We strive to conserve Belize’s natural and cultural heritage through education, conservation, and research, and hosting internships is one important way in which we meet this mandate. By training international and local students in environmental and wildlife management field research techniques and data collection protocols, we will gain a greater knowledge on the biodiversity of Belizean fauna and flora. With the help of international scientific collaborators, this knowledge is compiled into peer-reviewed publications, Belizean government reports and regulations, field guides, and other publications that will increase the global visibility of Belizean fauna and flora and aid in their management and ultimately their conservation.
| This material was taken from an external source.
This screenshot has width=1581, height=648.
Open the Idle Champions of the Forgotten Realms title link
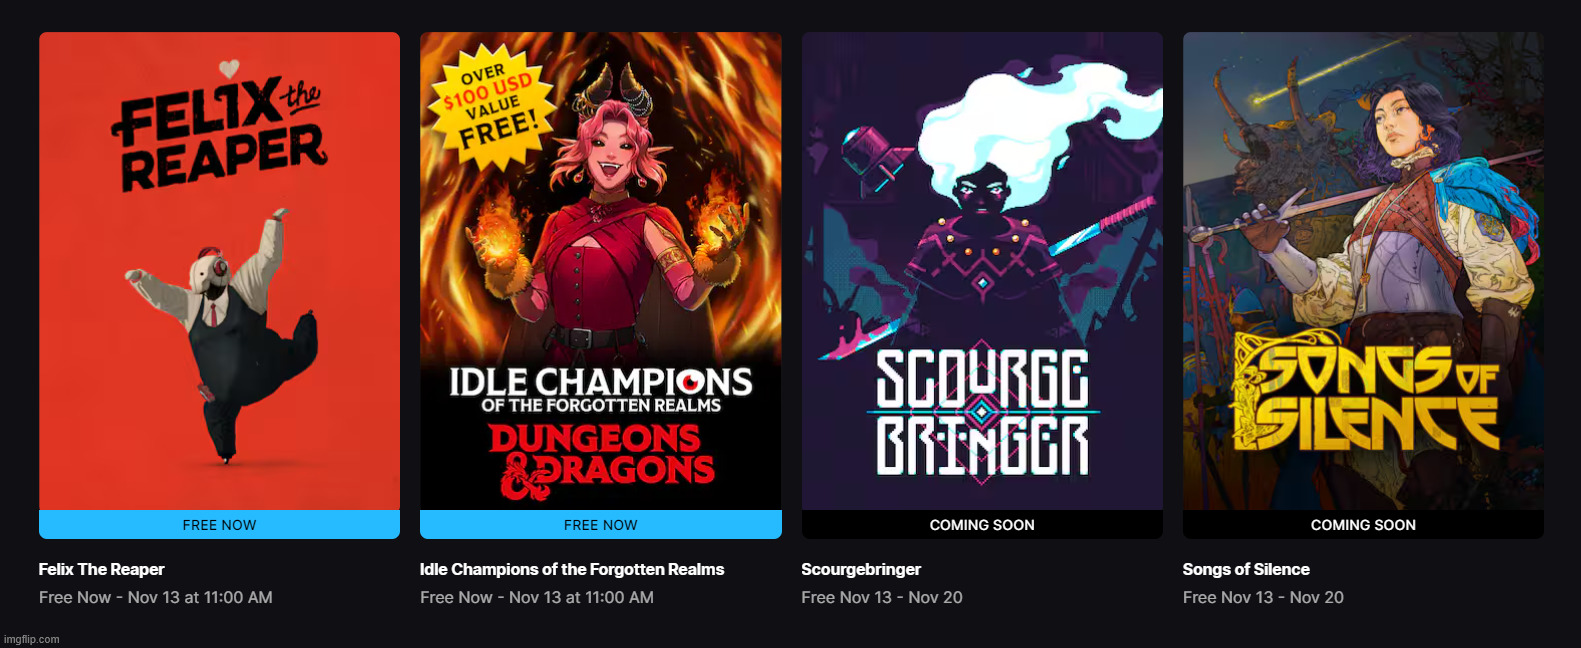click(x=572, y=569)
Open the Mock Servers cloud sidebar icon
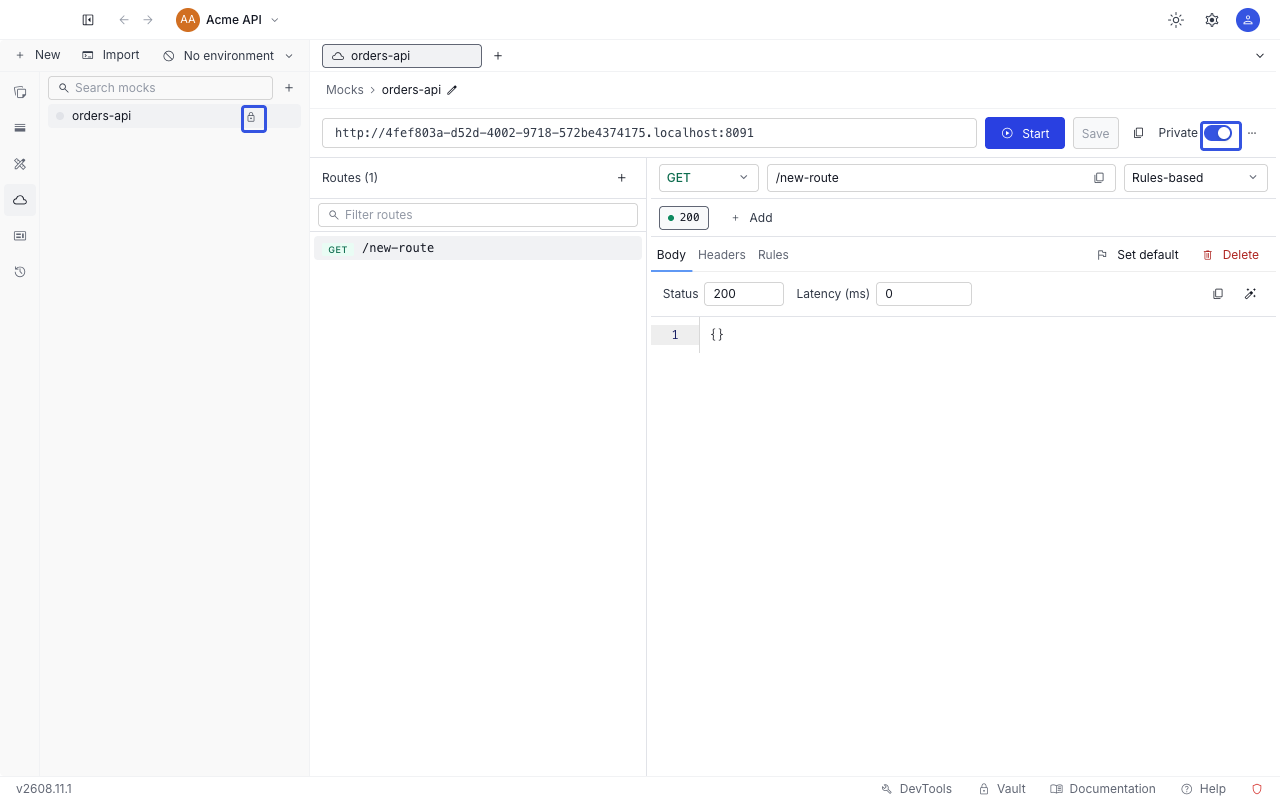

All of the internships that we host are offered through our partner company, Ecorana Environmental Ltd., who provides the technical expertise needed to plan these incredible experiences. Through this partnership students will gain invaluable skills in their field which will aid them in finding their career paths, and give them experiences that will help them find future employment. The hands-on experiences gained will increase the student’s opportunities for employment in government agencies, Environmental NGOs, and in consultant firms. Through working on long-term monitoring projects that will be designed to be published in peer-reviewed journals and stressing the importance of good note taking, standardized data collection, and scientific writing, students will also be prepared for a future career in academia.
Internships usually run 6-weeks and interns pay modest fees ($250-280/US/week) to cover their expenses (including food). All fees go directly to supporting the development of conservation projects in Belize through paying T.R.E.E.S incurred expenses of hosting the student, for materials and tools for the intern’s project, and for paying for locals’ time in sharing their knowledge. A portion of the fees are set aside and used for scholarships and bursaries so local Belizean students that cannot afford to pay for an internship can still have the same training opportunities as international students. If you are an international student in financial need, your academic institution may be able to offer a scholarship or bursary for this opportunity. Potential interns should also look into the possibility of getting accredited through their school for the internship. You should identify an academic advisor willing to support you in this internship, and we will discuss this opportunity directly with him/her as well as provide a letter of support to your academic institution. Mature students or non-students with extensive experience in tropical wildlife ecology techniques that can act as volunteer internship coordinators may apply for a fee reduction and stay for $10 BZD/day. Meals not included.